За ними выступили холопы Оникиева с кожаными мехами, полными золота, с огромными кувшинами пьяной браги и медов сычёных и с большим золотым подносом «кузнь сарайская», добытым при разорении ушкуйниками Сарая в 1471 году.

– А, здравствуйте, калики перехожие! – весело сказал Шестак-Кутузов, приложившись к Распятию. – Здравствуй, и красная девица! Добро пожаловать.

Все были поражены красотою девушки, а больше всех сам Шестак-Кутузов.

– Или, добрые люди, приняли меня за змеище-горынчище, что вывели ко мне красную девицу на пожрание? – говорил он, не сводя восторженных глаз с раскрасневшейся девушки. – Такой красавицы и Змей Горыныч не тронул бы.

Между тем холопи подали Оне поднос, «кузнь сарайская», уставленный чарами с брагой и медами, и она с поклоном подошла к Шестаку-Кутузову, вся зардевшись.

– Пригубь чару прежде сама, красна девица, – с улыбкой говорил московский боярин, – а то, может, в чаре зелье отравное… – И сам поднес к губам Они чару с медом.

Она пригубила. После того поднос с чарами обошел и остальных московских вождей. В то время как золото принималось и подсчитывалось в стороне…

Так «добил челом» вольный Хлынов-град московскому великому князю Ивану Васильевичу.

VIII. Аристотель Фиоравенти и Елизарушка

Хлынов покорился только наружно.

Едва московские рати удалились из вятской земли, как хлыновцы с истовым рвением принялись строить новые суда и вооружаться. Прежде всего они порешили наказать казанцев за их коварство, низложить с престола и казнить Махмет-Амин-хана и, призвав на царство ногайского князя Мамук-хана, в союзе с ним идти на Москву.

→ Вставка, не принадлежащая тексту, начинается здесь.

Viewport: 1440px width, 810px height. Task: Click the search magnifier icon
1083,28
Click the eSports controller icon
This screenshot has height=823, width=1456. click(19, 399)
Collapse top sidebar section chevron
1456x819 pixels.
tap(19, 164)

– Хлынов-град не потерпит поруги, – говорил на вече Пахомий Лазорев. – Ежели мы ноне повинную якобы принесли Москве, и то с той причины, что мы не готовы были к отпору. И та нам повинная не в повинную.

– Любо говорит Пахомий, любо! – возвышал голос поп Ермил. – Москва Хлынову не указ. Ежели Господин Великий Новгород подклонился под московское ярмо, так потому, что там вечем правила баба, кривое веретено.